Problem: Filter these records by the string "profile", copying each line that holds it.

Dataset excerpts
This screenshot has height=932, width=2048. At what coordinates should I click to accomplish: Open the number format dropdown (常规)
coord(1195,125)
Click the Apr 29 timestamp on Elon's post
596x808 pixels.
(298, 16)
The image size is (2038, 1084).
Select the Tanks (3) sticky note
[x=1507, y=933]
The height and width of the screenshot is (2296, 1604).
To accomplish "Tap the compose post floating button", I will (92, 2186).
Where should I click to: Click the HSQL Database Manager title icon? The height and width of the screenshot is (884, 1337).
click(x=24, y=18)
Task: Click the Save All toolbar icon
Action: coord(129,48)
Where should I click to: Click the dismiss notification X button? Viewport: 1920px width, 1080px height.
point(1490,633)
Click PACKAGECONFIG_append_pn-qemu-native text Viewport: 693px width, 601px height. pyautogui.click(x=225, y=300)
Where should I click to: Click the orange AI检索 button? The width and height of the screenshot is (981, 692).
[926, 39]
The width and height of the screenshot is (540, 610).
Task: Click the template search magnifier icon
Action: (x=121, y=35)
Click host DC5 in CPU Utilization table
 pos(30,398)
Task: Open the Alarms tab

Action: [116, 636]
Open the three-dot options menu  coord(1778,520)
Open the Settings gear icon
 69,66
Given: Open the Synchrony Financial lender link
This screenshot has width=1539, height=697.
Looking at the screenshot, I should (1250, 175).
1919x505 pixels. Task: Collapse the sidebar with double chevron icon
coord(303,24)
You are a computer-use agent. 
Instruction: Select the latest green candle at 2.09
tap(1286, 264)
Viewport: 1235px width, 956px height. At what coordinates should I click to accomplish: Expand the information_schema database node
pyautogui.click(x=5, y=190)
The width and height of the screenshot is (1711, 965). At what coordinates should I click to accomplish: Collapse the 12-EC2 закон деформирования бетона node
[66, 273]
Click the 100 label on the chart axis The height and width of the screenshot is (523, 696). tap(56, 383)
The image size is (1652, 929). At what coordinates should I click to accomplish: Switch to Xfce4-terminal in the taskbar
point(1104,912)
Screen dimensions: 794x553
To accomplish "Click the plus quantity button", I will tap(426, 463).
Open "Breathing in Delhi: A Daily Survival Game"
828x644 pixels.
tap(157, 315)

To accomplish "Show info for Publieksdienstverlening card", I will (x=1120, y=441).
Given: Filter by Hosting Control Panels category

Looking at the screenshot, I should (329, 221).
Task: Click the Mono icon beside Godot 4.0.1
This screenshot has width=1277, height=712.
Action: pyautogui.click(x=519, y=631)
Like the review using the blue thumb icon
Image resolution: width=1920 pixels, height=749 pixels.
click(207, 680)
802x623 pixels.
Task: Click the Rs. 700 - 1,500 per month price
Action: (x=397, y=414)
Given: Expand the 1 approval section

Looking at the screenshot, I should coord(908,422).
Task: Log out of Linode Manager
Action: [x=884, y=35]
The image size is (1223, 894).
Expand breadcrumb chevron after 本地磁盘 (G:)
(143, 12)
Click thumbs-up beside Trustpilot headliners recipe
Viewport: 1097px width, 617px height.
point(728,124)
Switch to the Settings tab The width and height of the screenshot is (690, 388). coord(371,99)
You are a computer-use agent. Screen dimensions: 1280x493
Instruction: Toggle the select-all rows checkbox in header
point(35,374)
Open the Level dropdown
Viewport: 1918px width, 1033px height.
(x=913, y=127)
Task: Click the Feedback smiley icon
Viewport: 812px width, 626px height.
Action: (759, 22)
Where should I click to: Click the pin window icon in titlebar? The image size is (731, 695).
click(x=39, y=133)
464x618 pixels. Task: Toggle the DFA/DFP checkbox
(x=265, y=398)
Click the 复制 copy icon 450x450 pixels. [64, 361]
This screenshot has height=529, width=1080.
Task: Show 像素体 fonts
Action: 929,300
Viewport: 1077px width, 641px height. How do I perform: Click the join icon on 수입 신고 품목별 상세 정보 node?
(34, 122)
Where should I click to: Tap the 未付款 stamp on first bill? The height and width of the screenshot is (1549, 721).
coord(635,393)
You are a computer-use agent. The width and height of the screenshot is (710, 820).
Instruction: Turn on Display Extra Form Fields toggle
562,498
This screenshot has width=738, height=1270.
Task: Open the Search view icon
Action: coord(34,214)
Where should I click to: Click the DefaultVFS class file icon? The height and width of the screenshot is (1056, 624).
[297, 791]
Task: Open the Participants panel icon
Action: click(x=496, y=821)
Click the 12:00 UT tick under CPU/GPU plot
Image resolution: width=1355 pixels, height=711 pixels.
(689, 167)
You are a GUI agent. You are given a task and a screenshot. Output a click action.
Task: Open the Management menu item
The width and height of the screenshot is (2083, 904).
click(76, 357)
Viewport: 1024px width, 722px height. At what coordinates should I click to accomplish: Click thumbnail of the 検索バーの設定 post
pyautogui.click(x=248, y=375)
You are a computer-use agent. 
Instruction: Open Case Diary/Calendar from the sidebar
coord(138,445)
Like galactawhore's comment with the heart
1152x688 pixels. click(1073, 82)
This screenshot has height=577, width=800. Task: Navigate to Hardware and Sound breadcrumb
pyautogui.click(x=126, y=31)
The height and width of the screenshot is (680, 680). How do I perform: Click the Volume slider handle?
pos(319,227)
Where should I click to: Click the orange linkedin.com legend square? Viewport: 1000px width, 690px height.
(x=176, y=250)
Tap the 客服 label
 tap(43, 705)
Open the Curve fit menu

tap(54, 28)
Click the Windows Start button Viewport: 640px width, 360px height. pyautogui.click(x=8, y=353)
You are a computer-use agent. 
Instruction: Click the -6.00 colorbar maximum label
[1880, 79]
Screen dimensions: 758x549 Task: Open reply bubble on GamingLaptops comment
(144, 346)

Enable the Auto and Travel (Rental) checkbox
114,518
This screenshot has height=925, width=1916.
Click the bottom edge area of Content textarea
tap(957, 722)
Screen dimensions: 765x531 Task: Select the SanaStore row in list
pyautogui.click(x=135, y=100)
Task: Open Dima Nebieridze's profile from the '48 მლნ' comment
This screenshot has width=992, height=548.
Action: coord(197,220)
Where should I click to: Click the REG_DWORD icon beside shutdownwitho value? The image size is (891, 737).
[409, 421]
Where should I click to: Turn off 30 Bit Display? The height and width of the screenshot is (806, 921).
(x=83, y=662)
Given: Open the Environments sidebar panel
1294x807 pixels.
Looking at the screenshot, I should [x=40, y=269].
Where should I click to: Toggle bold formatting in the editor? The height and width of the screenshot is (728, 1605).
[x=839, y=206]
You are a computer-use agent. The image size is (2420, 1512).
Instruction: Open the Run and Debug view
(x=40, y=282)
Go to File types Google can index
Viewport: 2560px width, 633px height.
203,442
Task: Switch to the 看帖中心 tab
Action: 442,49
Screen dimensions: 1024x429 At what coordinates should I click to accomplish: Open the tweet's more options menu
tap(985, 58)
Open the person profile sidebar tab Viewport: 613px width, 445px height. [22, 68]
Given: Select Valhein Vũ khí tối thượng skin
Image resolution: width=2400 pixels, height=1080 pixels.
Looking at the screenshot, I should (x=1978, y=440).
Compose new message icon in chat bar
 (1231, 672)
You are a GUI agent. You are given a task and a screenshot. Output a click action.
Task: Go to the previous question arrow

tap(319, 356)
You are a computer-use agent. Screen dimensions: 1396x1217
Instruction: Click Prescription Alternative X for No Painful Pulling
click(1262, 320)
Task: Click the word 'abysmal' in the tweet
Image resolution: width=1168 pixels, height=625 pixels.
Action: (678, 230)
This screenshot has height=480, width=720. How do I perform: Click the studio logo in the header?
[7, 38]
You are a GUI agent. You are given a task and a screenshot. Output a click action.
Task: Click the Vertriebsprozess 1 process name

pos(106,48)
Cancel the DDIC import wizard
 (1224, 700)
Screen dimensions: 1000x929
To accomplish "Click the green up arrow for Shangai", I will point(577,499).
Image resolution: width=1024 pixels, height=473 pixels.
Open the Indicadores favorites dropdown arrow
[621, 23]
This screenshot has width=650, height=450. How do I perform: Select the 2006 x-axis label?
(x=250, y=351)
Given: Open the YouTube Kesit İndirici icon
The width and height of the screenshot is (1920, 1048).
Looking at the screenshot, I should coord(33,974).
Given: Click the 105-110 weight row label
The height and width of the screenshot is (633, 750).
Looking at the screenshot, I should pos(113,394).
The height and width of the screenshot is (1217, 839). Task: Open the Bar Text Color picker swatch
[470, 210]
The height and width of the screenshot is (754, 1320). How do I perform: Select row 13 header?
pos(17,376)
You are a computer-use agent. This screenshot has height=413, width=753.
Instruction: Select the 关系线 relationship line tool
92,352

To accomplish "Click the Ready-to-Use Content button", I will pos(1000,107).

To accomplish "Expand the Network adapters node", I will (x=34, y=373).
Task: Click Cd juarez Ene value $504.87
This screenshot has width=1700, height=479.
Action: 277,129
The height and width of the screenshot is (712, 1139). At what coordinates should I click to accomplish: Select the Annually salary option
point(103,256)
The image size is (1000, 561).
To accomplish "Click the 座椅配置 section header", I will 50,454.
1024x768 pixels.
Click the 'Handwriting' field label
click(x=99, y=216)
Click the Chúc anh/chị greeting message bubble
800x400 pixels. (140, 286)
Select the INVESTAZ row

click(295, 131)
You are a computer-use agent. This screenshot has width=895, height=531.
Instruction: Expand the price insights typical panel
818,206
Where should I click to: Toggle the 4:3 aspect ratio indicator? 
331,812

Task response:
Task: Open Dima Nebieridze's profile from the '48 მლნ' comment
Open the person profile sidebar tab Viewport: 613px width, 445px height. [22, 68]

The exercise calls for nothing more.